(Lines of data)
"""

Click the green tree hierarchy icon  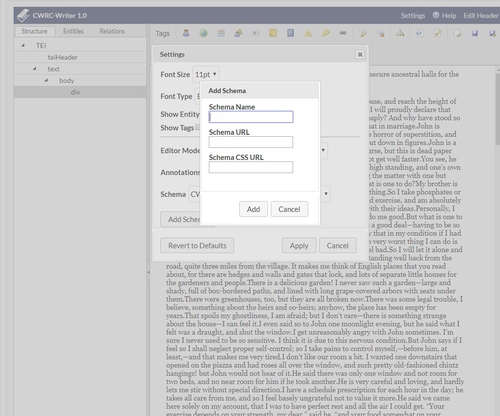[400, 33]
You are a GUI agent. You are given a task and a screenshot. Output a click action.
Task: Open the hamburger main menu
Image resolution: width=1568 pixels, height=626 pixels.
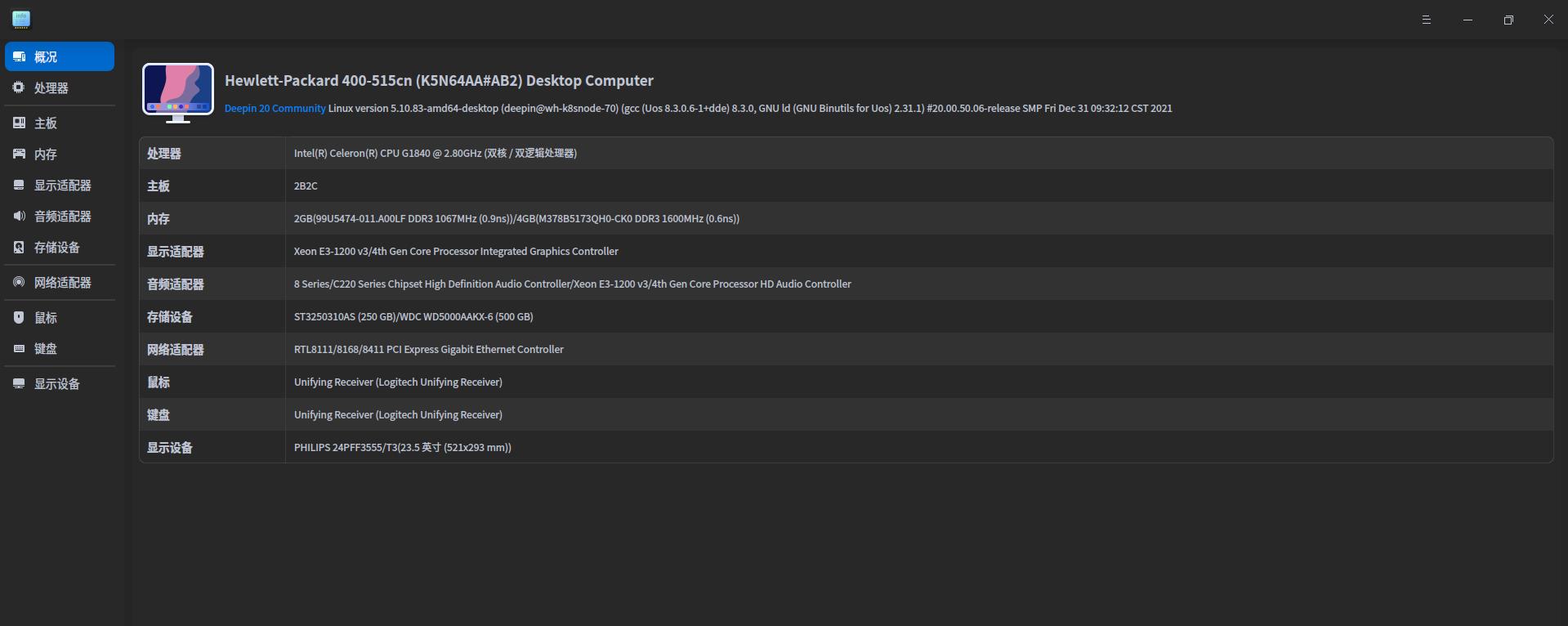click(x=1427, y=20)
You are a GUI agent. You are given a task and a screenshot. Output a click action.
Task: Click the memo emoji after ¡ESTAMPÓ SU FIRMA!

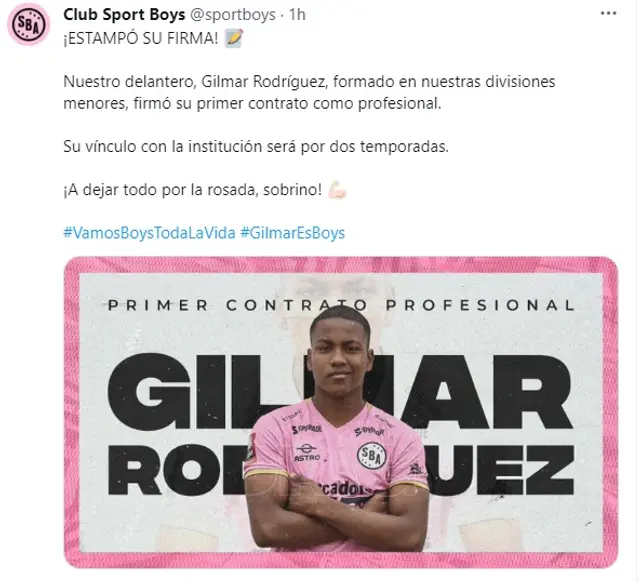pyautogui.click(x=234, y=38)
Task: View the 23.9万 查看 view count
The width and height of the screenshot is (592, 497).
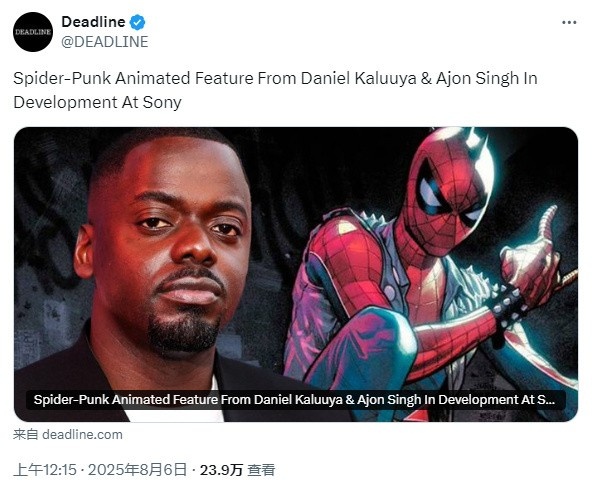Action: (x=237, y=470)
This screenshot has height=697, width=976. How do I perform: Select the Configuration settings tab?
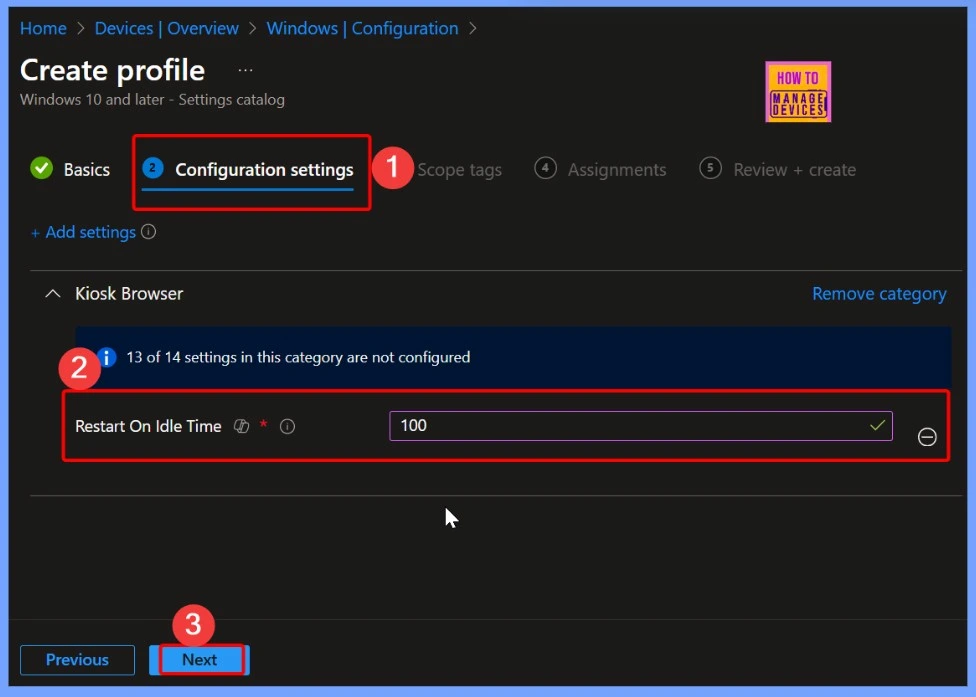(x=263, y=169)
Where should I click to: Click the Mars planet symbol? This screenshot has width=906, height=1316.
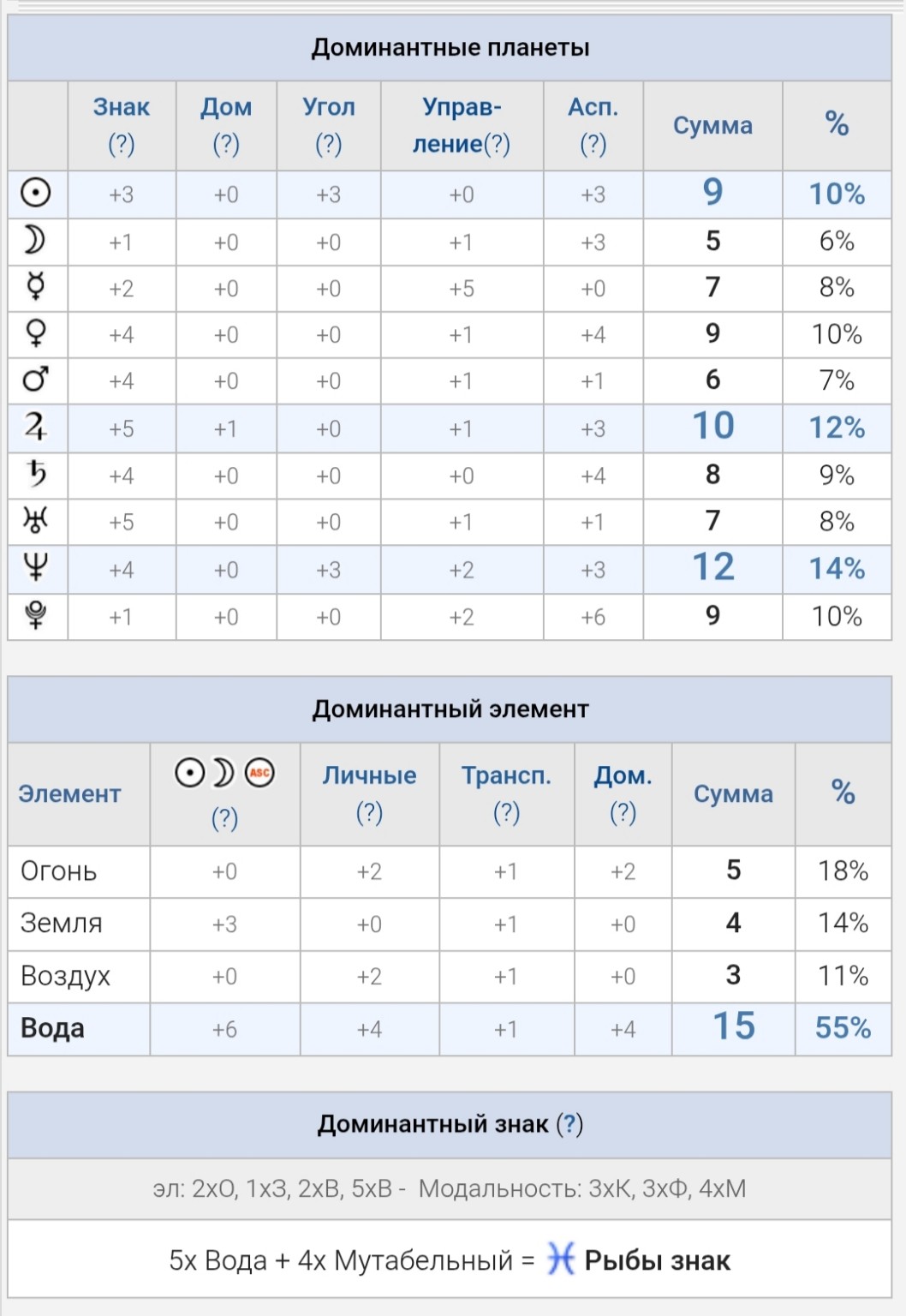click(x=36, y=380)
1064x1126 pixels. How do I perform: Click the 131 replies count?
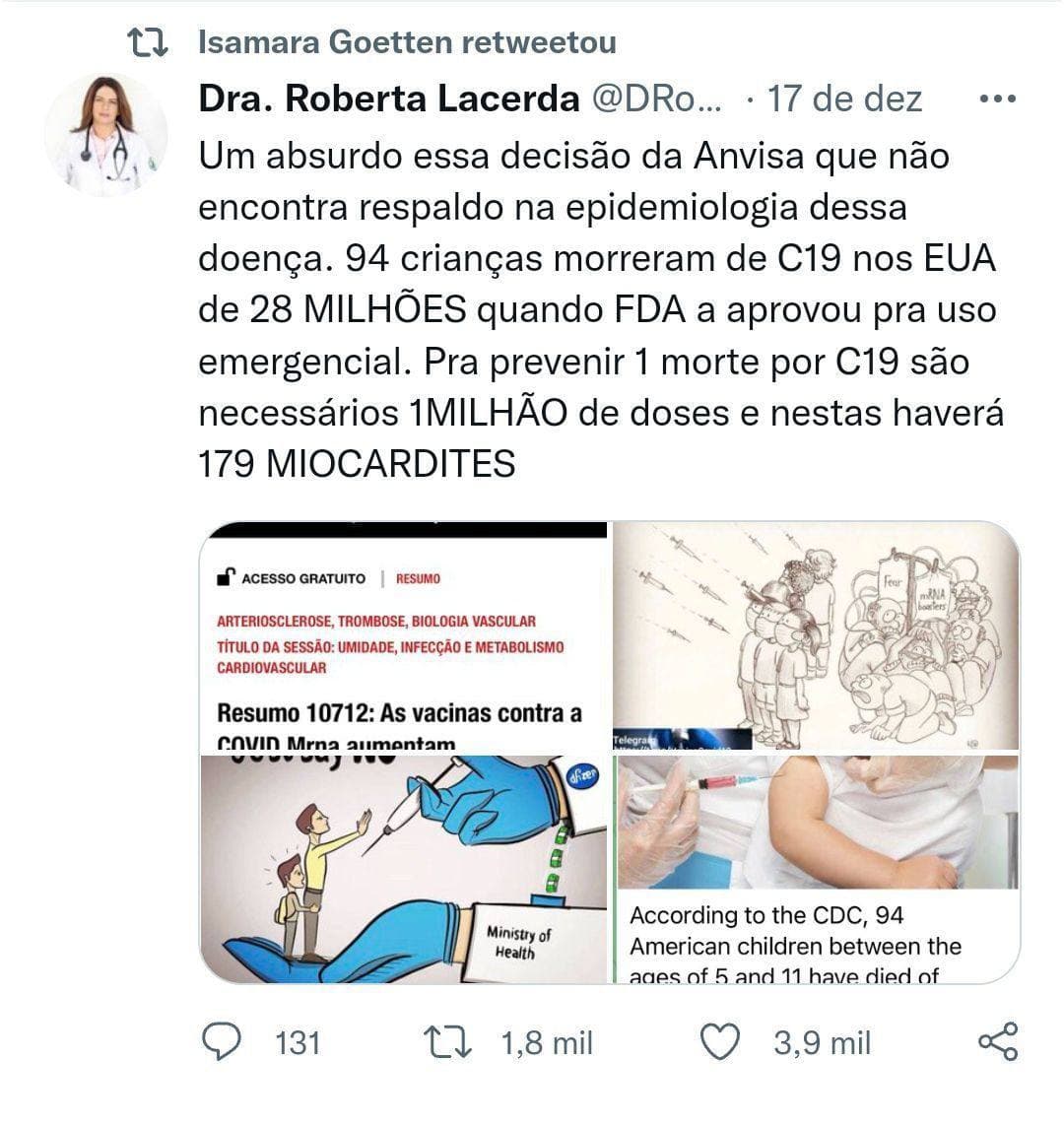[298, 1043]
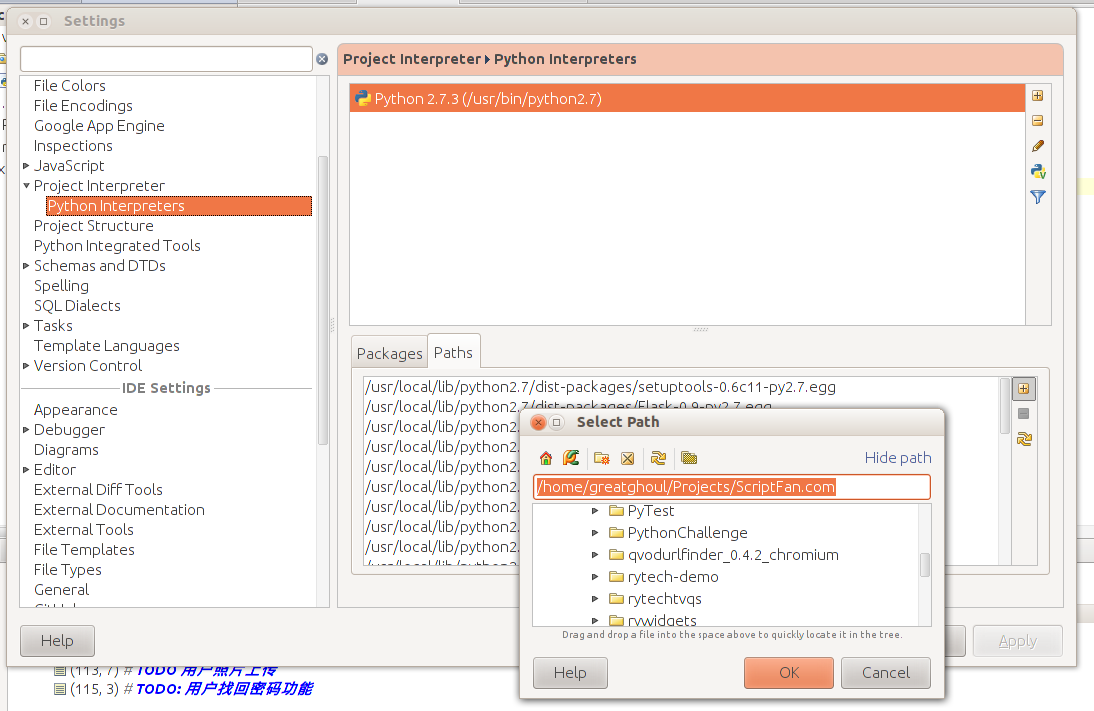
Task: Click the add path plus button
Action: coord(1024,389)
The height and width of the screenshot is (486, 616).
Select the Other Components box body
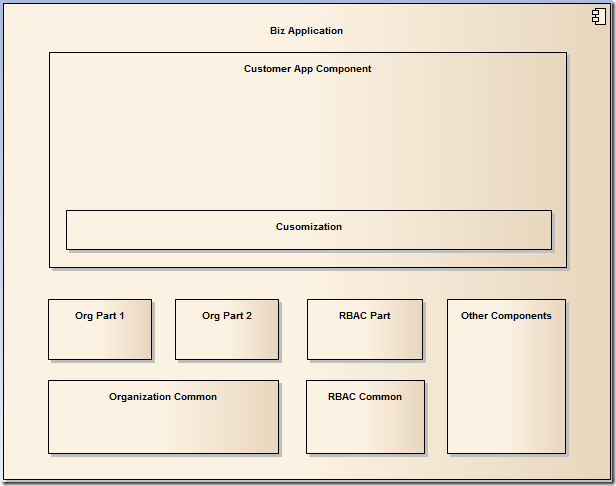click(506, 390)
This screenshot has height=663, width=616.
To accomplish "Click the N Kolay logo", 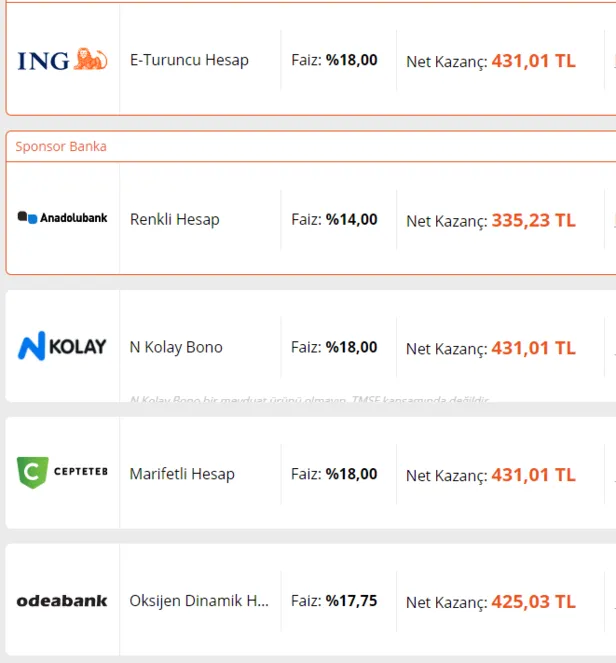I will [62, 347].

"""

## [Your goal]
Copy every line of the data above that contains the word "Select".

## [Exercise output]
This screenshot has height=697, width=976. How do I perform: Select the Configuration settings tab?
Select the Other Components box body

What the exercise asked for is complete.